Source material:
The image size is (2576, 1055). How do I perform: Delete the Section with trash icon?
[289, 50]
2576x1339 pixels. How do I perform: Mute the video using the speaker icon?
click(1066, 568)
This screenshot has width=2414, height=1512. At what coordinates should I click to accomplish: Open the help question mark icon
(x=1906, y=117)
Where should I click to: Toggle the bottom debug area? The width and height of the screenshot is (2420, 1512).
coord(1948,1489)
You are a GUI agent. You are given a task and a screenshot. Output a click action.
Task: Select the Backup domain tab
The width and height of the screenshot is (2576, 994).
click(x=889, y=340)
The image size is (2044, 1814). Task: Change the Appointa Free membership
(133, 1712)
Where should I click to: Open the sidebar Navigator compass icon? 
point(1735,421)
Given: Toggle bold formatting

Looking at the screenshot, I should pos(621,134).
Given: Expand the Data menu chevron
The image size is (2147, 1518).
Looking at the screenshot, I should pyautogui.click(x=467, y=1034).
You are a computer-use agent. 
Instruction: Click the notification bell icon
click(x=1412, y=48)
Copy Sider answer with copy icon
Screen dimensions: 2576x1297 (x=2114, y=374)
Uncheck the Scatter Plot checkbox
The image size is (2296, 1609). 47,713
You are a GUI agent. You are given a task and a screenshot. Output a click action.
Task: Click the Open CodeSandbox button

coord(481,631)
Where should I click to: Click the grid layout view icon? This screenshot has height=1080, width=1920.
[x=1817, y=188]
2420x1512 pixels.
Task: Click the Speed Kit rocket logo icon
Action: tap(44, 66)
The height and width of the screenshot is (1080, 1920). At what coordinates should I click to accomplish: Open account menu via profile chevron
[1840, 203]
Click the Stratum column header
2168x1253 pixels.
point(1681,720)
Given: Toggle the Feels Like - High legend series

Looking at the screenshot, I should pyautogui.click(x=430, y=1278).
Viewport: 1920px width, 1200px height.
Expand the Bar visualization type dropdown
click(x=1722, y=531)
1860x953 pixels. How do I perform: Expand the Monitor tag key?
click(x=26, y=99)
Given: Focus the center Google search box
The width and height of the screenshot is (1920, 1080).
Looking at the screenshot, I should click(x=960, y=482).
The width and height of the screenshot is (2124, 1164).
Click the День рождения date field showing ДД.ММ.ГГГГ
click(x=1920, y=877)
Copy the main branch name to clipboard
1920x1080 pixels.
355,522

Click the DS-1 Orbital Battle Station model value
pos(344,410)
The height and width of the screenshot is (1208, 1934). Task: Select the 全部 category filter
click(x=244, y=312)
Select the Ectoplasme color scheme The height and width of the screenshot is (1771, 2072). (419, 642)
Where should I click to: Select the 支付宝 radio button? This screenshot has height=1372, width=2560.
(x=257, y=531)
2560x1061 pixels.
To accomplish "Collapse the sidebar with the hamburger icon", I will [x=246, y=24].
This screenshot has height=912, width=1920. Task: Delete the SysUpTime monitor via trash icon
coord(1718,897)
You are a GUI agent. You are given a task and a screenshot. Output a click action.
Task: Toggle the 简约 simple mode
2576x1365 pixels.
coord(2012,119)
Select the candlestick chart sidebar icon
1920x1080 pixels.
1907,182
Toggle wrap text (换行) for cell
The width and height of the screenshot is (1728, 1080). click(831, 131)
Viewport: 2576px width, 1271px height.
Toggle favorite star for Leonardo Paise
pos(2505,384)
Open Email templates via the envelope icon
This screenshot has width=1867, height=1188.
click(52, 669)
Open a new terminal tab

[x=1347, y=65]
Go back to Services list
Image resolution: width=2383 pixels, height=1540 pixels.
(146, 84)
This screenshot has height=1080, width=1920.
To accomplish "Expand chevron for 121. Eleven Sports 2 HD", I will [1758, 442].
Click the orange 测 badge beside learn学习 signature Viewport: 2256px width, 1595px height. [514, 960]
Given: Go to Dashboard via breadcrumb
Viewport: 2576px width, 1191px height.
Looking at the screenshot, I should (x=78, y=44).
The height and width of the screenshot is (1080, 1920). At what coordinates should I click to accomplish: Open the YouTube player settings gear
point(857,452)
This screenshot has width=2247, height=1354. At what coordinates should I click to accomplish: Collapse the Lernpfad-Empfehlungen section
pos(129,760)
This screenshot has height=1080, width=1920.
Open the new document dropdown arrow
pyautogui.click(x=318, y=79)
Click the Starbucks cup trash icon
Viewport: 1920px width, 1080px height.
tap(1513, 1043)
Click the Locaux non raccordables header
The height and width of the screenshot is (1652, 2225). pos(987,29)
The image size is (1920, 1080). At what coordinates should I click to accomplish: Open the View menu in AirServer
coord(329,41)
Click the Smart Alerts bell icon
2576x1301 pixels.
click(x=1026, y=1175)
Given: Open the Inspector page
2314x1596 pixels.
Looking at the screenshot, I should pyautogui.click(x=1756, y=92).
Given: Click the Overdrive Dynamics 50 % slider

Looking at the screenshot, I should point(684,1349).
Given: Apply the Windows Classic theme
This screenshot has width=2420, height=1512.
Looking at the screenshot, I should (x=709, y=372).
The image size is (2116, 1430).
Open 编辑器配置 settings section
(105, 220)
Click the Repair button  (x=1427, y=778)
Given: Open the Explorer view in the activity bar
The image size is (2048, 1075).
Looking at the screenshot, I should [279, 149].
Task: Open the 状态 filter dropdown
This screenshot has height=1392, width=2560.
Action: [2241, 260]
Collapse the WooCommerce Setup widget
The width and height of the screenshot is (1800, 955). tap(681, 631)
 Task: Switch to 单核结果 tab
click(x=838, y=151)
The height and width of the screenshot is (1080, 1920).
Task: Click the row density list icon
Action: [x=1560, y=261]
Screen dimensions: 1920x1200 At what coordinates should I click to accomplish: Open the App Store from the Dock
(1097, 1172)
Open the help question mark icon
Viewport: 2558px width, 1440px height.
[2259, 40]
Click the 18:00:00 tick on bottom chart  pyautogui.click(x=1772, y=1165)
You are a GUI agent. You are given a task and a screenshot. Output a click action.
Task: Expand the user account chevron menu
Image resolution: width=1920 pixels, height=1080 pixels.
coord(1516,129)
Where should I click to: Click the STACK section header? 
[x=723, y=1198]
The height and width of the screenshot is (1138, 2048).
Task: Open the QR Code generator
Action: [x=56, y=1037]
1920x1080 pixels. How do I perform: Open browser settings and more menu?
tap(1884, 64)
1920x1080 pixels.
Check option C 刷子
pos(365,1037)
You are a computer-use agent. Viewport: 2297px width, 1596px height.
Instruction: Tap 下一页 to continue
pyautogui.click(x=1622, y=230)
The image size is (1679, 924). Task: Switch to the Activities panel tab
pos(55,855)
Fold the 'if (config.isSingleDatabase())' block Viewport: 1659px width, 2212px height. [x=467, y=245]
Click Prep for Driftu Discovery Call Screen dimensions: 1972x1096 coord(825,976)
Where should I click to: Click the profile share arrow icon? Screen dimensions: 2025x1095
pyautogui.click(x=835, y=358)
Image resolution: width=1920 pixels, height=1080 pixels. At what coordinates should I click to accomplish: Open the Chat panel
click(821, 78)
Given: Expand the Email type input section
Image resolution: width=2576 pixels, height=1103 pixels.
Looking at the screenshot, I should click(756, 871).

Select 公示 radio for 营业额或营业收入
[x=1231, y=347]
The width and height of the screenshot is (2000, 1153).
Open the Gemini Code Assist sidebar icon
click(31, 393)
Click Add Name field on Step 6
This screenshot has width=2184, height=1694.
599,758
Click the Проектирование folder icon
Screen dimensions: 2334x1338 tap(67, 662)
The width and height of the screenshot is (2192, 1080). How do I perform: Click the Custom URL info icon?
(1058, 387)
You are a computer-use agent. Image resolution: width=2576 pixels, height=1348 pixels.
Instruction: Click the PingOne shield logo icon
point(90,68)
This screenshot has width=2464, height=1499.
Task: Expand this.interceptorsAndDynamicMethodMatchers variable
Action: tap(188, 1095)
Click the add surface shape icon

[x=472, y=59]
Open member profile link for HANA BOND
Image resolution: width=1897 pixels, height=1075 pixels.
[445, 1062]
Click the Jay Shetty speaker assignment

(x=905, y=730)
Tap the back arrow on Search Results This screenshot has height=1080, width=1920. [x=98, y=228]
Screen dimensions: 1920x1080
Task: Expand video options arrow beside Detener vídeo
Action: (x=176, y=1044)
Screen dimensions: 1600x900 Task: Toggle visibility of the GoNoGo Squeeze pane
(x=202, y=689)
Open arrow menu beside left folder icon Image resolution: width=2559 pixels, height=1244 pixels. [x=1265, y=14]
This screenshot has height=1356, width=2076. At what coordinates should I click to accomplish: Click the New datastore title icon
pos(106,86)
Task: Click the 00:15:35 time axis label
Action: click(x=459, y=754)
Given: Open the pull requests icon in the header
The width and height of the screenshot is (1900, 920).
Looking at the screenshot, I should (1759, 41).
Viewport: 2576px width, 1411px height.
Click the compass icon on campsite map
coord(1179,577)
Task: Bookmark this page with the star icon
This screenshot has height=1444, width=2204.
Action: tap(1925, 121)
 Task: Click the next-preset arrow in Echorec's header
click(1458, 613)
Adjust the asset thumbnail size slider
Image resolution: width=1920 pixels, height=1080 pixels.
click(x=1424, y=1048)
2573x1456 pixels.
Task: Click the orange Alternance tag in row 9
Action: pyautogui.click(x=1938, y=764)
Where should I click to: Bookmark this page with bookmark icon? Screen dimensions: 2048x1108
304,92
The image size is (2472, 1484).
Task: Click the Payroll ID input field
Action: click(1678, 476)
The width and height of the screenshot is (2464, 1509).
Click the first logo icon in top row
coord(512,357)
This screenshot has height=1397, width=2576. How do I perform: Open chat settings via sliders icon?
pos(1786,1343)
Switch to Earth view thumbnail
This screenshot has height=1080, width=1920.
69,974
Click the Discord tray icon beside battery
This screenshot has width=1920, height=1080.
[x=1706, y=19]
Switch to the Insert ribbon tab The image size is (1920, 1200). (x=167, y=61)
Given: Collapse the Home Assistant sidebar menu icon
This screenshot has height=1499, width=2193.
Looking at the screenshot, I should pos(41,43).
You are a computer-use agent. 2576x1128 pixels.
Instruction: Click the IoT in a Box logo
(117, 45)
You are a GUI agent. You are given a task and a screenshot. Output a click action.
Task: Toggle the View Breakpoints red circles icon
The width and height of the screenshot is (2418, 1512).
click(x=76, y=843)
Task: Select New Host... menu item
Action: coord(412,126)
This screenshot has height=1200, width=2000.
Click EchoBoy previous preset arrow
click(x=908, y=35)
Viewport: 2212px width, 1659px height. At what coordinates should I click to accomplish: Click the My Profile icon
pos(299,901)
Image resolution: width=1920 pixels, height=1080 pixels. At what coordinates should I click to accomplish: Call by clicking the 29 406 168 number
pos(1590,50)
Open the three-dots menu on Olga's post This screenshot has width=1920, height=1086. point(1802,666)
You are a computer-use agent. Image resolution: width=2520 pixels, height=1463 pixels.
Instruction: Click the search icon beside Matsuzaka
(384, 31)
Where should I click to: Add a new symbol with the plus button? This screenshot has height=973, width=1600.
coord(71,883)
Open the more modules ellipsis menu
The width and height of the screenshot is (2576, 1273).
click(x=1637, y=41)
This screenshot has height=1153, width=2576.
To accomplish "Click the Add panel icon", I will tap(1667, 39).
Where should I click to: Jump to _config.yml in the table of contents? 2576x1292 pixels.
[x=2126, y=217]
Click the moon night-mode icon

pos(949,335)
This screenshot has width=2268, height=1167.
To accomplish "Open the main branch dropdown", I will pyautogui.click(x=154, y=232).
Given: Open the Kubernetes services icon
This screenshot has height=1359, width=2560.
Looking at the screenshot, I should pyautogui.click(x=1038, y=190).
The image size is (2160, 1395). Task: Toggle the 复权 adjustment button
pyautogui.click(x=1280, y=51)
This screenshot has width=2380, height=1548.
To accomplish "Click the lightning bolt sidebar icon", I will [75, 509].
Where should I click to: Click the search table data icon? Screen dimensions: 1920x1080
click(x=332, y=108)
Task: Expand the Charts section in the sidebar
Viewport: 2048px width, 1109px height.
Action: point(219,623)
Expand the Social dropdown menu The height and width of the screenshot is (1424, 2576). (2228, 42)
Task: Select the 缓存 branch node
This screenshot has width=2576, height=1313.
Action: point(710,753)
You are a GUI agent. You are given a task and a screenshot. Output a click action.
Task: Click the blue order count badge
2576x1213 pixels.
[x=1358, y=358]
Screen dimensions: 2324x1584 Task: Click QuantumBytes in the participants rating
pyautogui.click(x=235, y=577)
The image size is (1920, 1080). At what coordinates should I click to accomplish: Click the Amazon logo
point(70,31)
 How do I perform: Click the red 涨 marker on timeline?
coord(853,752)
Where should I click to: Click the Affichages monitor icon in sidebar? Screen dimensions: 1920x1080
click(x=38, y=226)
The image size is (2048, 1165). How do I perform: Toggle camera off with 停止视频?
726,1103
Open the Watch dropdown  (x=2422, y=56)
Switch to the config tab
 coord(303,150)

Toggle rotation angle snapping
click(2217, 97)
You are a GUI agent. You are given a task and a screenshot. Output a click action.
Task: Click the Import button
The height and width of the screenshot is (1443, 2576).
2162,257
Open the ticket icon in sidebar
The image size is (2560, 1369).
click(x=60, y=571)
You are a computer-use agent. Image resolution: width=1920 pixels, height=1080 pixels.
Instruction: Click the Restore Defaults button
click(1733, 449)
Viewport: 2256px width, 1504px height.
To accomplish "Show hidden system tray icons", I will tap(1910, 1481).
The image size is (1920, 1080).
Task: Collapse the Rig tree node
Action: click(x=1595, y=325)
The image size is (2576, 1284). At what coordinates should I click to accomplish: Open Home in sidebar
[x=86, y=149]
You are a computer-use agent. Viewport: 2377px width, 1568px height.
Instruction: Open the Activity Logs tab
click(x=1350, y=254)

Prompt:
Each line above that contains the word "thumbnail" should be returned.

Task result:
Adjust the asset thumbnail size slider
Switch to Earth view thumbnail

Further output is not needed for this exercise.